Le prospettive elettoralistiche, si sa, fanno miracoli. Accade, così, che il PD e l’API, l’opposizione capitolina, in vista delle comunali del 2013 dichiarino guerra alle politiche di privatizzazione dei servizi pubblici locali dopo averle sostenute a spada tratta per anni e anni. Sono trascorsi precisamente 15 anni dal referendum del ‘97 contro la privatizzazione di Acea e Centrale del Latte con cui a Roma i settori popolari, operai, impiegati e pensionati, che rifiutavano la vendita delle aziende pubbliche persero, per un soffio, con il 49,4% contro il 50,6% espresso dai settori agiati e borghesi della capitale. L’allora Giunta capitolina (sostenuta da Pds, Verdi, P.P), con Rutelli Sindaco di Roma, volle a tutti costi la vendita della Centrale del Latte e la privatizzazione dell’Acea. Un comitato promotore – composto da strutture di base, l’Rdb (ora Usb), l’Unione popolare, i Cobas, settori minoritari dei Verdi, il Prc, il Codacons e vari comitati di quartiere – lanciò un referendum consultivo a carattere locale che raccolse la volontà dei settori popolari della città attorno al netto rifiuto della svendita delle municipalizzate.

Il “centro-sinistra” al potere ignorò totalmente la posizione di quel 49,4% di cittadini romani procedendo in primis alla svendita della Centrale del Latte, che venne regalata per diversi miliardi in misura inferiore al suo reale valore alla Cirio di Cragnotti, che la rigirò poi alla Parmalat di Tanzi (svendita illegale, come confermato dalle sentenze del Tar e del Consiglio di Stato), e poi alla cessione ai privati del 49% delle quote in Borsa di Acea.

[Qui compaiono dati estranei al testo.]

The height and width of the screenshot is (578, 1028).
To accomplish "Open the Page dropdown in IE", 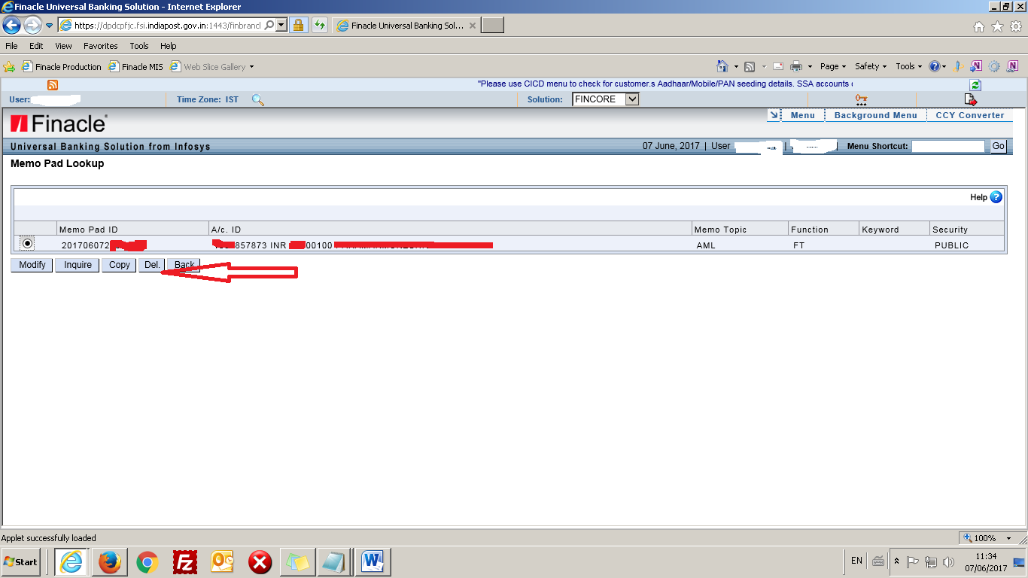I will (831, 66).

Oggi la Giunta Alemanno vuole proseguire con la cessione di un ulteriore 21% di Acea dal Comune ai privati, passando dal controllo del 51% al 30% delle quote pubbliche dell’azienda ex municipalizzata. L’obiettivo palese è quello del controllo dominante da parte dei privati, come il palazzinaro Caltagirone, che da tempo guardano alla possibilità di estendere la loro partecipazione nella miniera d’oro di Acea con gli occhi, come sempre, foderati di profitto. C’è da figurarsi che tipo di prospettiva possa costituire per i “prenditori” romani la holding, prospettata pochi mesi fa dal Campidoglio, con cui privatizzare definitivamente tutte le aziende pubbliche capitoline.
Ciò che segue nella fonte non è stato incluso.